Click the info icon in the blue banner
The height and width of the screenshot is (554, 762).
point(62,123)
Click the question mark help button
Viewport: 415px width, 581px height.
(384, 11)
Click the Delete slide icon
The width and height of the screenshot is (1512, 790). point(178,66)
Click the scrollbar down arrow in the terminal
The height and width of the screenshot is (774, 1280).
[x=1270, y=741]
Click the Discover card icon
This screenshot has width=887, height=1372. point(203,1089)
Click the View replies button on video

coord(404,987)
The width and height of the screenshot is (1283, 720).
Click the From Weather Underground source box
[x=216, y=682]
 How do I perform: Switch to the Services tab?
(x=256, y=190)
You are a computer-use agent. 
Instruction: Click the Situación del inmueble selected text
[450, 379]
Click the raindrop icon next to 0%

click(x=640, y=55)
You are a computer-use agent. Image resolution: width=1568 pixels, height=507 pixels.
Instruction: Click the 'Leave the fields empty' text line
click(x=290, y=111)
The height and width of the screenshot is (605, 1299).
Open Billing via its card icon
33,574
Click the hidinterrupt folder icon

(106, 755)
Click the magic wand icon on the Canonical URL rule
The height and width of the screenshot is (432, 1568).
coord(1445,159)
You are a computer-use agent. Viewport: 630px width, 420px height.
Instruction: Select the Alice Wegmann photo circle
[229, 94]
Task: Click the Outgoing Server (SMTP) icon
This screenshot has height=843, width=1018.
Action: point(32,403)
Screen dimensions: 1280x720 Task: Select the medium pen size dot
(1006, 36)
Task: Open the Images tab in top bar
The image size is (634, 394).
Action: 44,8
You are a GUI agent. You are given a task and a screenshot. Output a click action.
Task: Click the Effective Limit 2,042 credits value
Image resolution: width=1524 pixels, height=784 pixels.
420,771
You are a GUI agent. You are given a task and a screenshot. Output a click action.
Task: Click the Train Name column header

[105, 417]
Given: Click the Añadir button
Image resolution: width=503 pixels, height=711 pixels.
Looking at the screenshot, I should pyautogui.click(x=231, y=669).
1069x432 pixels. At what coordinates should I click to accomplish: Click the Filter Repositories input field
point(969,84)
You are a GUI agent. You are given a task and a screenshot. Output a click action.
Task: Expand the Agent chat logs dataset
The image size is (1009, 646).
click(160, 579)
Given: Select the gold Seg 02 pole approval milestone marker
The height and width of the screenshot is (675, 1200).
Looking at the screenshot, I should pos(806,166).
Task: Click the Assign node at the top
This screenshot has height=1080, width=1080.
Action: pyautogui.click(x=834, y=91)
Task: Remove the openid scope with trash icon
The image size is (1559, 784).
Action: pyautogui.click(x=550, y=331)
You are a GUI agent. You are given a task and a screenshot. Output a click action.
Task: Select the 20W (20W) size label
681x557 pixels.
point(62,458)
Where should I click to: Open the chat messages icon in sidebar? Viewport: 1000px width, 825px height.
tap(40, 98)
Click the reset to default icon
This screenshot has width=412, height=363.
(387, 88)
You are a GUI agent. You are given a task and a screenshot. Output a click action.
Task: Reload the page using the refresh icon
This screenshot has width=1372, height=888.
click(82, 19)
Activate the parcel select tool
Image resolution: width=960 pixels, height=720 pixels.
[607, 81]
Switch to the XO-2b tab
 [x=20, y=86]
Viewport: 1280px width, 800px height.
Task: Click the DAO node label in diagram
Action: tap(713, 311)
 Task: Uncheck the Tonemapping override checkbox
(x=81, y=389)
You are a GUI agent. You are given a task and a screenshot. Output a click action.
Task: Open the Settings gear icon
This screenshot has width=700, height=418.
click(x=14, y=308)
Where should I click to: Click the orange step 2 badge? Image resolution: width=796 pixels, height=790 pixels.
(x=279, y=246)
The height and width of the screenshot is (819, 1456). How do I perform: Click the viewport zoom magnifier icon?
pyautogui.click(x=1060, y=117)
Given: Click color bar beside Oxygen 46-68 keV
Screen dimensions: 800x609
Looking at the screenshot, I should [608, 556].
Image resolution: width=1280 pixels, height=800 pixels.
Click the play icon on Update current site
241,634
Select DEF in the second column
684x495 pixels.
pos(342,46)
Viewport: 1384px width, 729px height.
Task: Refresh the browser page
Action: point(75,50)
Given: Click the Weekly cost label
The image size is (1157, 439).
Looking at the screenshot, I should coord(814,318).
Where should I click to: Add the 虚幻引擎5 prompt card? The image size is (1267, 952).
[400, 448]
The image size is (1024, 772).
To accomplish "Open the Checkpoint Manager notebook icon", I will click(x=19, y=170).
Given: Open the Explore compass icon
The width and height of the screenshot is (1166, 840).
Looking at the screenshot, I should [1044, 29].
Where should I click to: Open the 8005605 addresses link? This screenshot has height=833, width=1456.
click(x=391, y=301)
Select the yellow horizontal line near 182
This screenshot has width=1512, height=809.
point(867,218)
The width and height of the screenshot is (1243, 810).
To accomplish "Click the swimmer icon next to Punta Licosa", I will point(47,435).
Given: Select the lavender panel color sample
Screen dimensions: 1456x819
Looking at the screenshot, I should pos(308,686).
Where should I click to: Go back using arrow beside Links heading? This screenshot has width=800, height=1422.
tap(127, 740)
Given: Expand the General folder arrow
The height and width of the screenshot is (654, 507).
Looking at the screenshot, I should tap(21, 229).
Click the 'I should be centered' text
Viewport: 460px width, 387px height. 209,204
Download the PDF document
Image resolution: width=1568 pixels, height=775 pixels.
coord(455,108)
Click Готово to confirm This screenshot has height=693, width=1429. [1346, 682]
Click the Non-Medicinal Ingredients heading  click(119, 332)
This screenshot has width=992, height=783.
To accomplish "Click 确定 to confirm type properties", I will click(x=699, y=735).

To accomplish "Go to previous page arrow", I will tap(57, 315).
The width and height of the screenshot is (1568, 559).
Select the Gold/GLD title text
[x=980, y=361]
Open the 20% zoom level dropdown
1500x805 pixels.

═══

-- WHAT YOU SHOULD DO --
Give every line above again, word for word.

-- SOLUTION FOR THIS EXERCISE --
Click the info icon in the blue banner
The height and width of the screenshot is (554, 762).
point(62,123)
Click the question mark help button
Viewport: 415px width, 581px height.
(384, 11)
Click the Delete slide icon
The width and height of the screenshot is (1512, 790). point(178,66)
Click the scrollbar down arrow in the terminal
The height and width of the screenshot is (774, 1280).
[x=1270, y=741]
Click the Discover card icon
This screenshot has width=887, height=1372. point(203,1089)
Click the View replies button on video

coord(404,987)
The width and height of the screenshot is (1283, 720).
Click the From Weather Underground source box
[x=216, y=682]
 How do I perform: Switch to the Services tab?
(x=256, y=190)
You are a computer-use agent. 
Instruction: Click the Situación del inmueble selected text
[450, 379]
Click the raindrop icon next to 0%

click(x=640, y=55)
You are a computer-use agent. Image resolution: width=1568 pixels, height=507 pixels.
Instruction: Click the 'Leave the fields empty' text line
click(x=290, y=111)
The height and width of the screenshot is (605, 1299).
Open Billing via its card icon
33,574
Click the hidinterrupt folder icon

(106, 755)
Click the magic wand icon on the Canonical URL rule
The height and width of the screenshot is (432, 1568).
coord(1445,159)
You are a computer-use agent. Viewport: 630px width, 420px height.
Instruction: Select the Alice Wegmann photo circle
[229, 94]
Task: Click the Outgoing Server (SMTP) icon
This screenshot has height=843, width=1018.
Action: point(32,403)
Screen dimensions: 1280x720 Task: Select the medium pen size dot
(1006, 36)
Task: Open the Images tab in top bar
The image size is (634, 394).
Action: 44,8
You are a GUI agent. You are given a task and a screenshot. Output a click action.
Task: Click the Effective Limit 2,042 credits value
Image resolution: width=1524 pixels, height=784 pixels.
420,771
You are a GUI agent. You are given a task and a screenshot. Output a click action.
Task: Click the Train Name column header

[105, 417]
Given: Click the Añadir button
Image resolution: width=503 pixels, height=711 pixels.
Looking at the screenshot, I should pyautogui.click(x=231, y=669).
1069x432 pixels. At what coordinates should I click to accomplish: Click the Filter Repositories input field
point(969,84)
You are a GUI agent. You are given a task and a screenshot. Output a click action.
Task: Expand the Agent chat logs dataset
The image size is (1009, 646).
click(160, 579)
Given: Select the gold Seg 02 pole approval milestone marker
The height and width of the screenshot is (675, 1200).
Looking at the screenshot, I should pos(806,166).
Task: Click the Assign node at the top
This screenshot has height=1080, width=1080.
Action: pyautogui.click(x=834, y=91)
Task: Remove the openid scope with trash icon
The image size is (1559, 784).
Action: pyautogui.click(x=550, y=331)
You are a GUI agent. You are given a task and a screenshot. Output a click action.
Task: Select the 20W (20W) size label
681x557 pixels.
point(62,458)
Where should I click to: Open the chat messages icon in sidebar? Viewport: 1000px width, 825px height.
tap(40, 98)
Click the reset to default icon
This screenshot has width=412, height=363.
(387, 88)
You are a GUI agent. You are given a task and a screenshot. Output a click action.
Task: Reload the page using the refresh icon
This screenshot has width=1372, height=888.
click(82, 19)
Activate the parcel select tool
Image resolution: width=960 pixels, height=720 pixels.
[607, 81]
Switch to the XO-2b tab
 [x=20, y=86]
Viewport: 1280px width, 800px height.
Task: Click the DAO node label in diagram
Action: tap(713, 311)
 Task: Uncheck the Tonemapping override checkbox
(x=81, y=389)
You are a GUI agent. You are given a task and a screenshot. Output a click action.
Task: Open the Settings gear icon
This screenshot has width=700, height=418.
click(x=14, y=308)
Where should I click to: Click the orange step 2 badge? Image resolution: width=796 pixels, height=790 pixels.
(x=279, y=246)
The height and width of the screenshot is (819, 1456). How do I perform: Click the viewport zoom magnifier icon?
pyautogui.click(x=1060, y=117)
Given: Click color bar beside Oxygen 46-68 keV
Screen dimensions: 800x609
Looking at the screenshot, I should [608, 556].
Image resolution: width=1280 pixels, height=800 pixels.
Click the play icon on Update current site
241,634
Select DEF in the second column
684x495 pixels.
pos(342,46)
Viewport: 1384px width, 729px height.
Task: Refresh the browser page
Action: point(75,50)
Given: Click the Weekly cost label
The image size is (1157, 439).
Looking at the screenshot, I should coord(814,318).
Where should I click to: Add the 虚幻引擎5 prompt card? The image size is (1267, 952).
[400, 448]
The image size is (1024, 772).
To accomplish "Open the Checkpoint Manager notebook icon", I will click(x=19, y=170).
Given: Open the Explore compass icon
The width and height of the screenshot is (1166, 840).
Looking at the screenshot, I should [1044, 29].
Where should I click to: Open the 8005605 addresses link? This screenshot has height=833, width=1456.
click(x=391, y=301)
Select the yellow horizontal line near 182
This screenshot has width=1512, height=809.
point(867,218)
The width and height of the screenshot is (1243, 810).
To accomplish "Click the swimmer icon next to Punta Licosa", I will point(47,435).
Given: Select the lavender panel color sample
Screen dimensions: 1456x819
Looking at the screenshot, I should pos(308,686).
Where should I click to: Go back using arrow beside Links heading? This screenshot has width=800, height=1422.
tap(127, 740)
Given: Expand the General folder arrow
The height and width of the screenshot is (654, 507).
Looking at the screenshot, I should tap(21, 229).
Click the 'I should be centered' text
Viewport: 460px width, 387px height. 209,204
Download the PDF document
Image resolution: width=1568 pixels, height=775 pixels.
coord(455,108)
Click Готово to confirm This screenshot has height=693, width=1429. [1346, 682]
Click the Non-Medicinal Ingredients heading  click(119, 332)
This screenshot has width=992, height=783.
To accomplish "Click 确定 to confirm type properties", I will click(x=699, y=735).

To accomplish "Go to previous page arrow", I will tap(57, 315).
The width and height of the screenshot is (1568, 559).
Select the Gold/GLD title text
[x=980, y=361]
Open the 20% zoom level dropdown
1500x805 pixels.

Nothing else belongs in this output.